◆ **EXCERPT PROVIDED**:
>>>>>
October 25th, 2009 · No Comments


It was impossible to get a conversation going; everybody was talking too much.      – Yogi Berra

Talk is everywhere these days – talk radio, opinion/editorial shows, YouTube, blogs, newsletters, Twitter, reality TV, meetings, presentations, the news. Talk, talk, talk – everyone sure has a lot to say. The question is: are we talking at one another – or inviting others into a conversation? And, if we decide to converse, will we have an insightful and thoughtful exchange – or just a gripe fest?

By being purposeful and intentional about our conversations, we have an opportunity to not just talk to or at each other – but to connect, create, learn something new, find some common ground, and maybe even get something done.

If you’re less than satisfied with the quality or tenor of talk in your work and life, here are five powerful conversation strategies to add to your talking toolbox today:

  1. Conversations for Reflecting
    When we have a reflective conversation, we look back to learn from an experience of shared importance. By exploring multiple perspectives on the shared experience, we can develop a deeper and more comprehensive understanding of what happened, why it happened and what we may want to do differently the next time around. Reflective conversations are often used to create “lessons learned” that can be used to improve performance. An example of this might be an After Action Review following a significant event or project – or as part of a quarterly or annual planning process.
<<<<<
◆ **STATED GOAL**: Continue the blog post on conversation strategies from where it stops.

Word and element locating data
>>>>>
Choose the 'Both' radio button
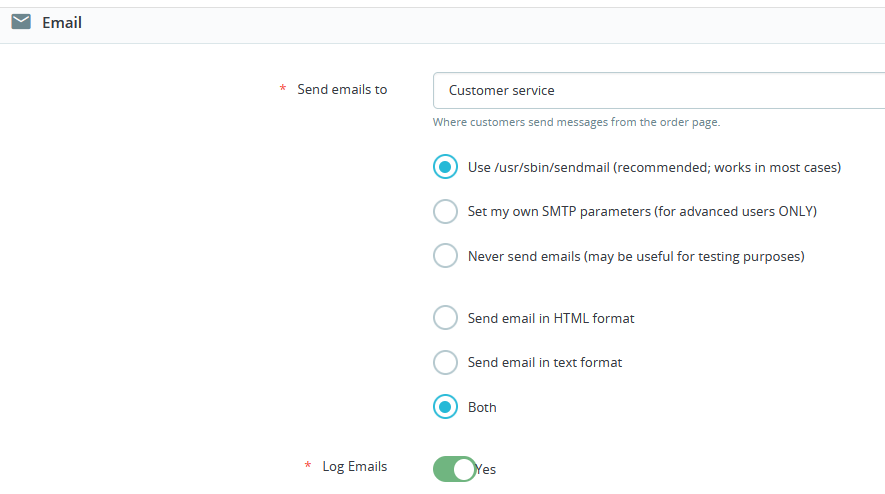 (445, 407)
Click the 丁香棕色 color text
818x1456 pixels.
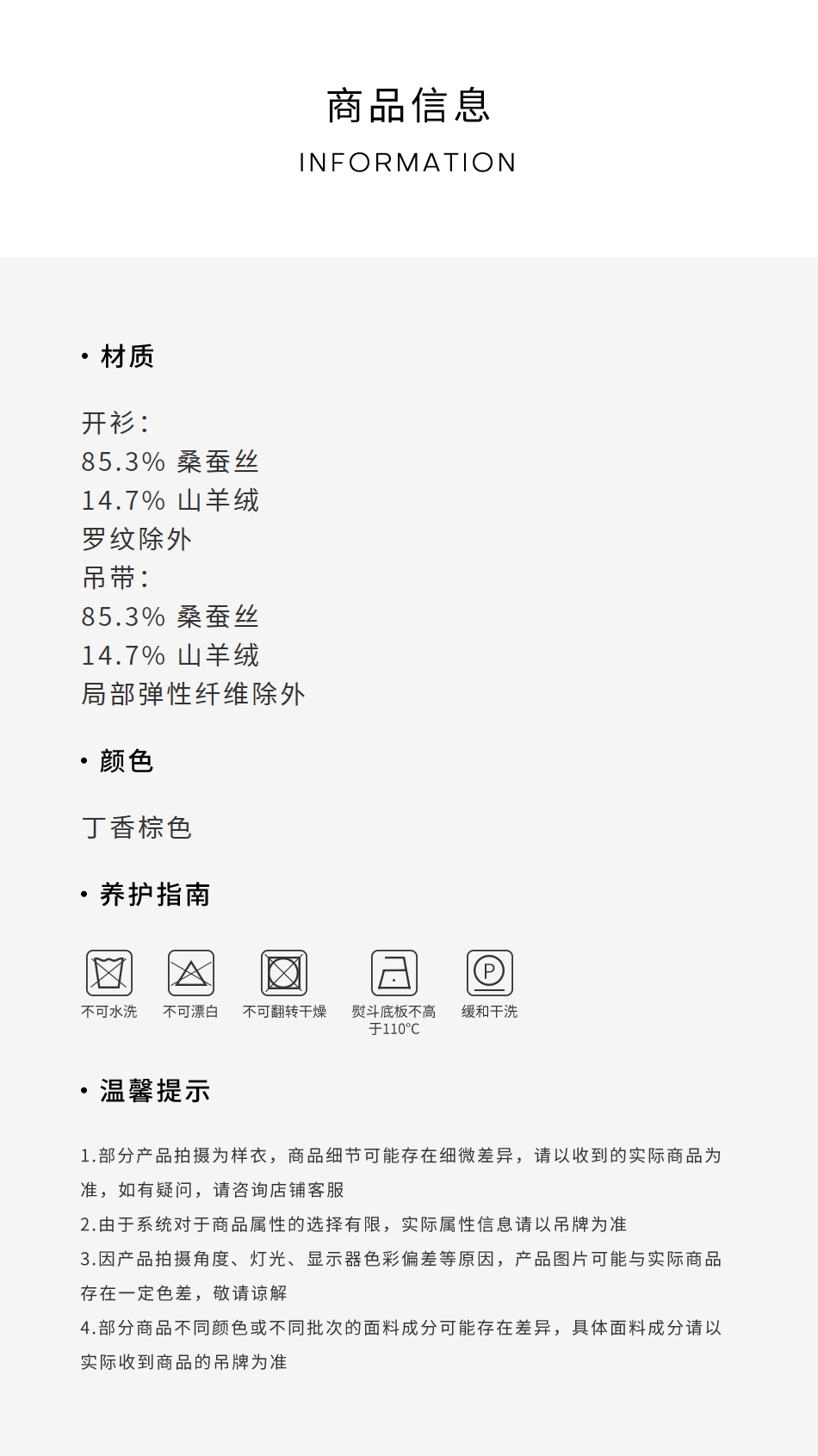pos(137,828)
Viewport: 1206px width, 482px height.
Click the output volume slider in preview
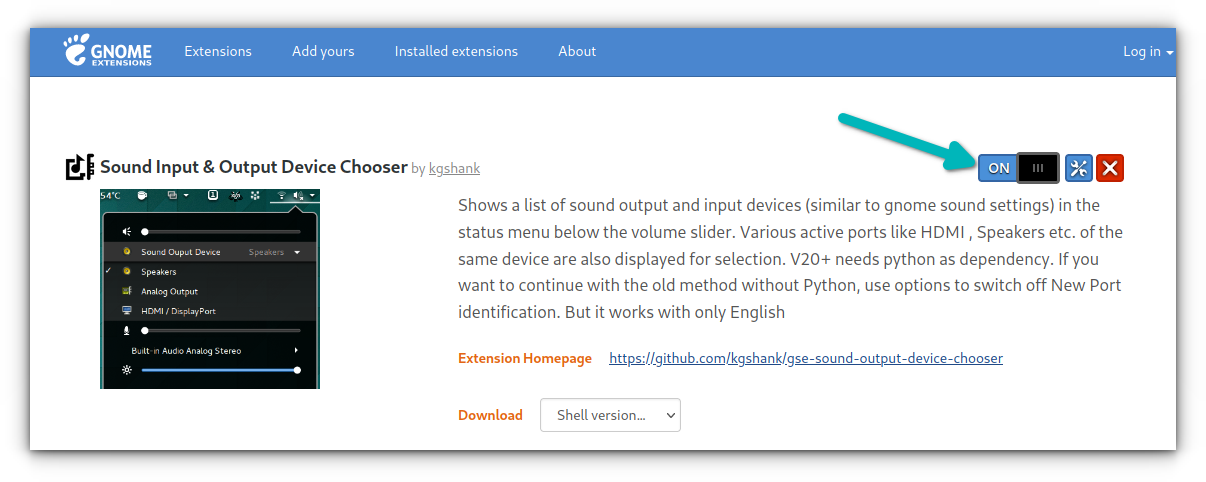point(220,232)
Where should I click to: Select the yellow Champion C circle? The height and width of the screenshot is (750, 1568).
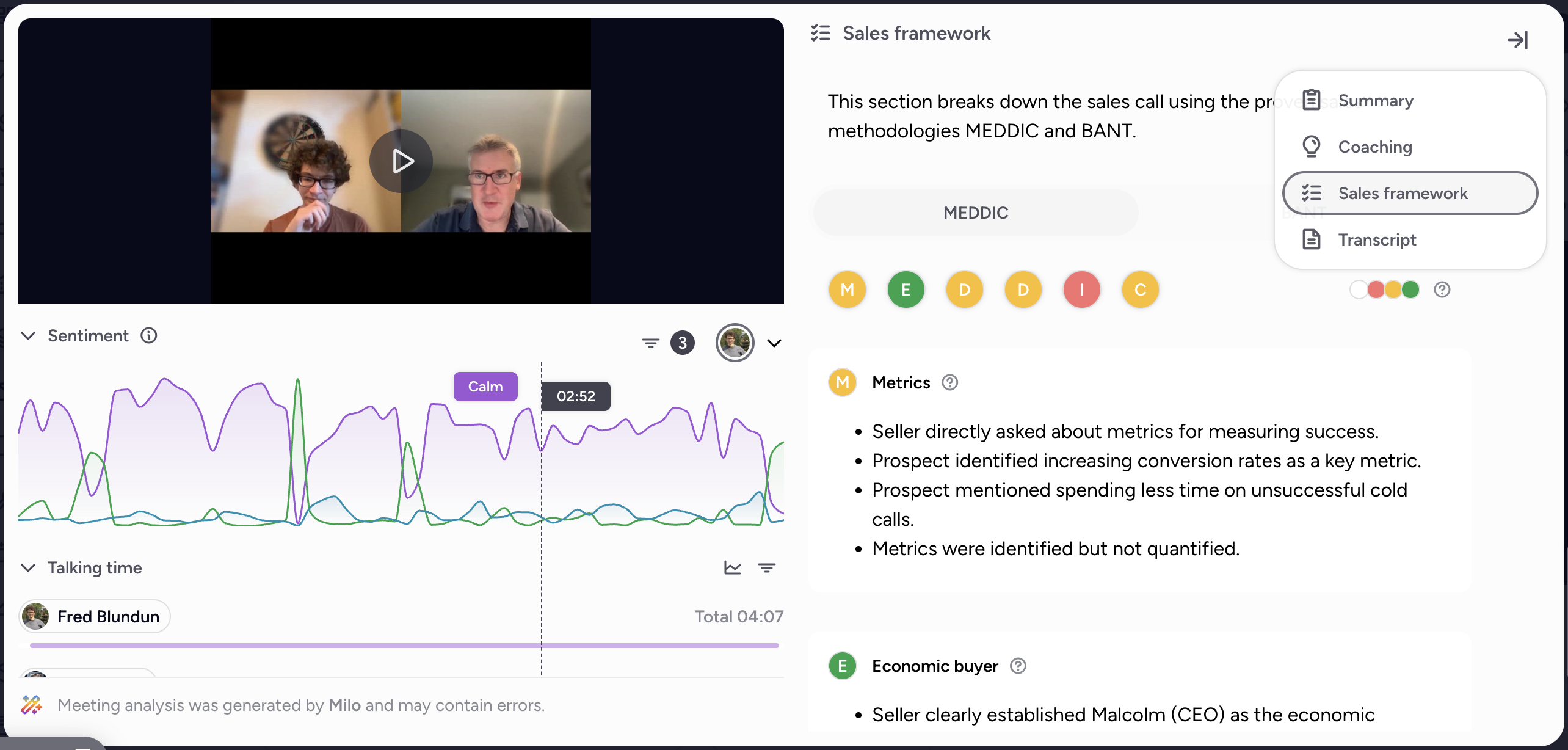[x=1140, y=289]
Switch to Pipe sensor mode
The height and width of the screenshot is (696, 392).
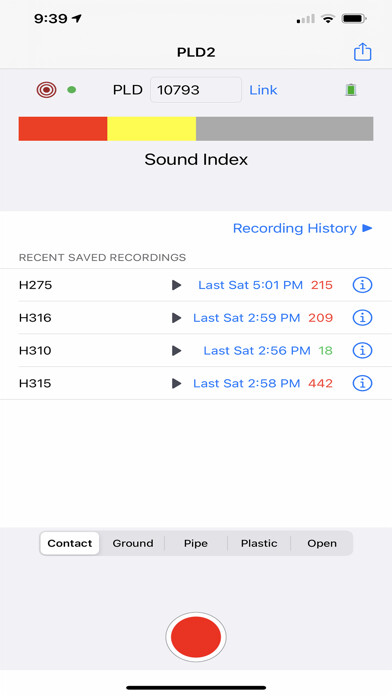point(196,543)
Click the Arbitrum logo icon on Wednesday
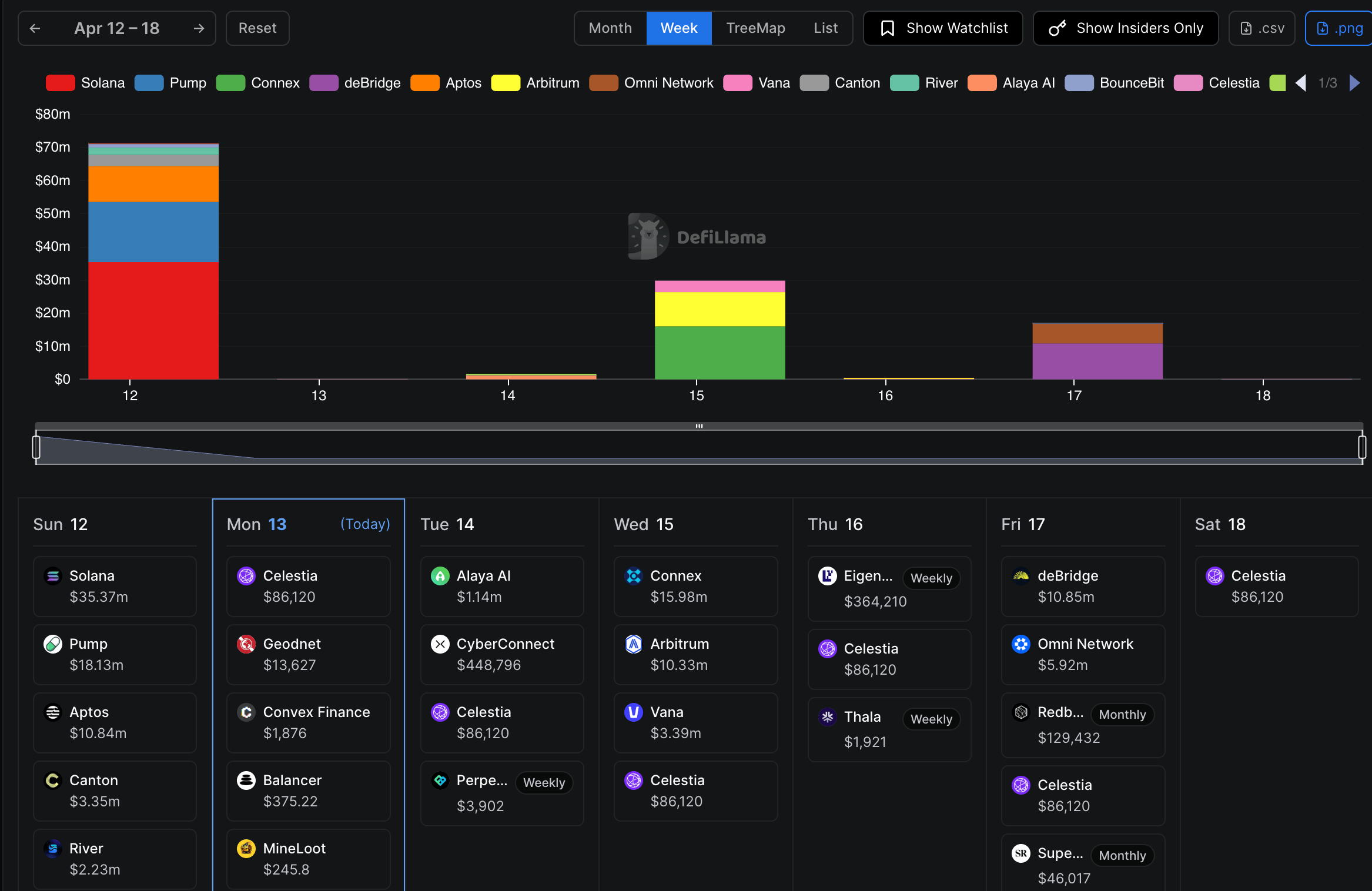 (634, 644)
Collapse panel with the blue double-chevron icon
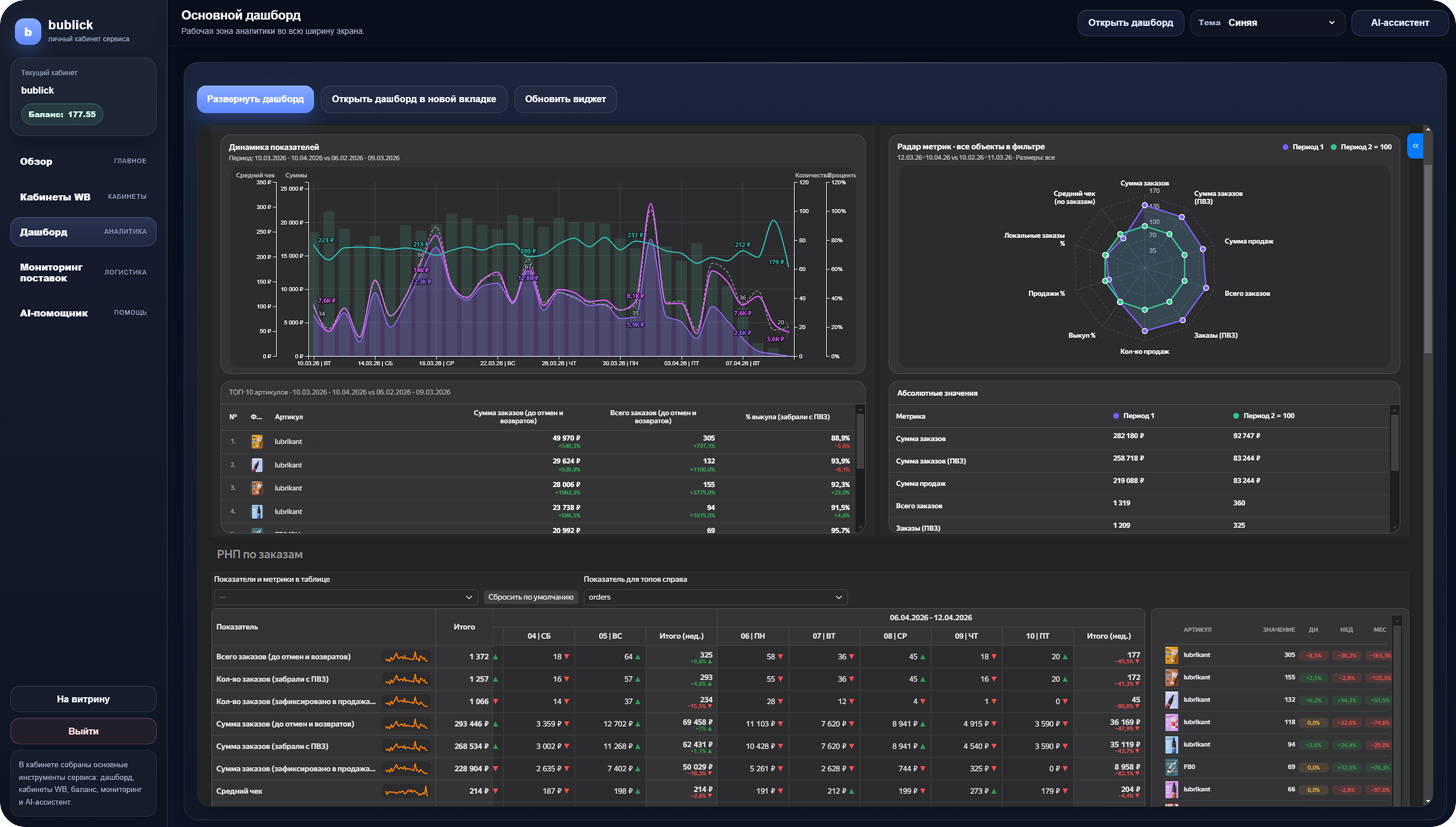 click(x=1415, y=146)
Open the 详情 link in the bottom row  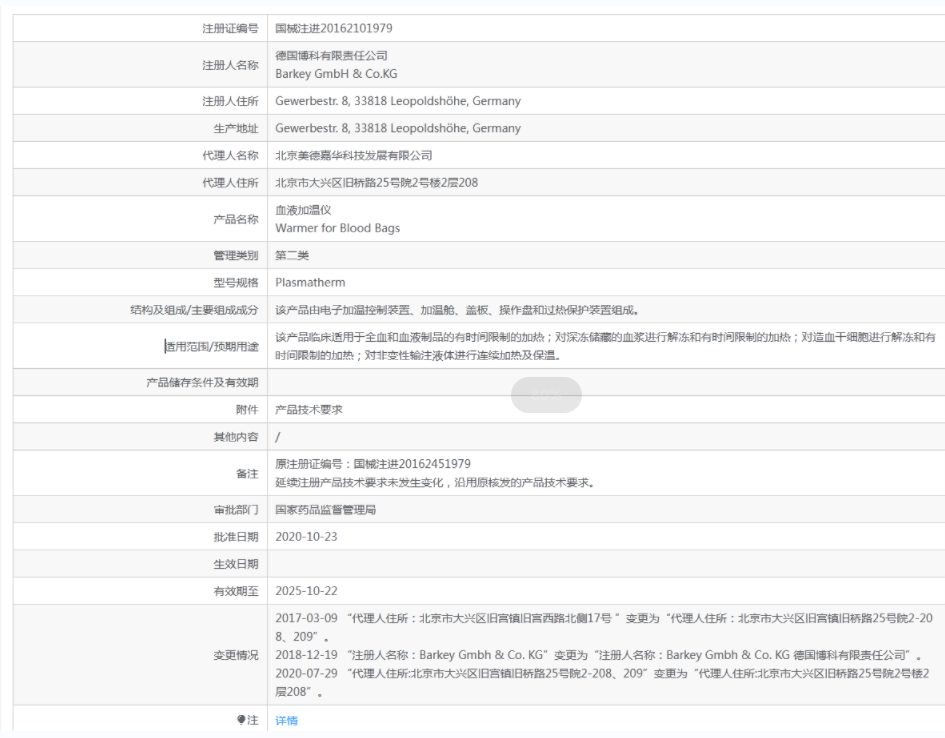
<<<<<
◆ **OUTPUT OF THE EXERCISE**:
  2. Conversations for Exploring and Understanding
    The goal of dialogue is to share and grow by listening and learning from different perspectives. Dialogue requires us to suspend judgment, balance advocacy and inquiry, test our assumptions, reflect on what is being said, disclose our own truth, and be open to both/and thinking. When in dialogue, it’s important to listen for shared meaning – and recognize the creative edge where opportunities, ideas or concepts emerge from the collective. In dialogue, our conversation partner is not an adversary or someone to be won over to our way of thinking – he or she is an equal to be understood.
  3. Conversations for Connecting
    Often, when I teach a class or begin a new project team, I start by asking my students or colleagues to share a best-ever experience that relates to our topic. For example, in a high-performance team workshop, I may ask students to break into pairs or small groups and share a personal story of when they were part of, or led, a team that they considered to be “high performing.” Afterwards, we debrief and, together, come up with some common attributes that the group associates with a high-performance team. We then discuss how we might incorporate them into the team we’re now forming or a current team of which we may be a part. According to award-winning storyteller and facilitator, Noa Baum, sharing our personal stories helps us to connect with one another on a deeper level.  It creates trust, leads to collaboration, expands our ability to handle complexity and changes attitudes.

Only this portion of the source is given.